For a time, people had the dream of formally verifying (mathematically proving) this correspondence by relating the bits in memory to the abstract model. A number of formal specification languages, proof techniques, and automated tools were developed to help bridge the huge gap in level of detail between model and code. Some of these techniques, already under development for other reasons, were adapted to security correspondence. It quickly became evident, however, that, (like exhaustive testing), complete formal correspondence would not be practical for a long time, and that less-than-perfect assurance would have to suffice.

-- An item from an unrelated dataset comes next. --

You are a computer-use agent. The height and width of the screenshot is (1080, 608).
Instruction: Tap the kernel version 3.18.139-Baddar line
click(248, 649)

Formal specification and verification are discussed in chapter 12.

If you are using state-of-the-art software engineering techniques, the process of developing and proving a model, writing an informal system specification, and informally showing correspondence between the code and the model will get you at least 80 percent of the way to full assurance. Writing a formal specification will get you another 10 percent of the way there, and all the known formal verification techniques will add at most another 5 percent. While many may quarrel with these percentages, few will argue that the effort to do formal verification is only justified in the highest-security environments.

Rather than trying to develop your own security model from scratch, you should seriously consider using or building upon an existing model—either the Bell and La Padula model

discussed in section 9.5.3 or one of the handful of others discussed in section 9.3. If you decide to write a formal specification (an entirely feasible and useful exercise), use one of the specification languages discussed in chapter 12, and look at examples of secure systems specified in that language (Landwehr 1983). If you decide to go all the way and do proofs of your specification, you must obtain the automated processing tools appropriate for the verification system you have selected. It is useless to try to prove a specification by hand, without having a tool to check your proof (specific tools are listed in section 12.1).

If you want to go one step further and verify the code, stop and think again. There are no practical tools for proving a complete code correspondence of a large system or for checking the correctness of such a proof, so a proof of this kind would have to be supported by a huge manual effort. You are exceedingly unlikely to be able to do a convincing manual proof, given that the proof would have to be many times larger than the code and the specification combined. Section 12.8 gives you some feel for this process, though most of it is theory since only small examples have been carried out in practice. While people are still working on developing practical code proof techniques, your best bet for code correspondence is to carry out an informal demonstration, using systematic code review in conjunction with the formal specifications. Such an effort need not be greater than that required for any good code review process, but the use of a formal specification to guide your review will add credibility and objectivity to the process. Code correspondence can and should be used to guide system testing as well.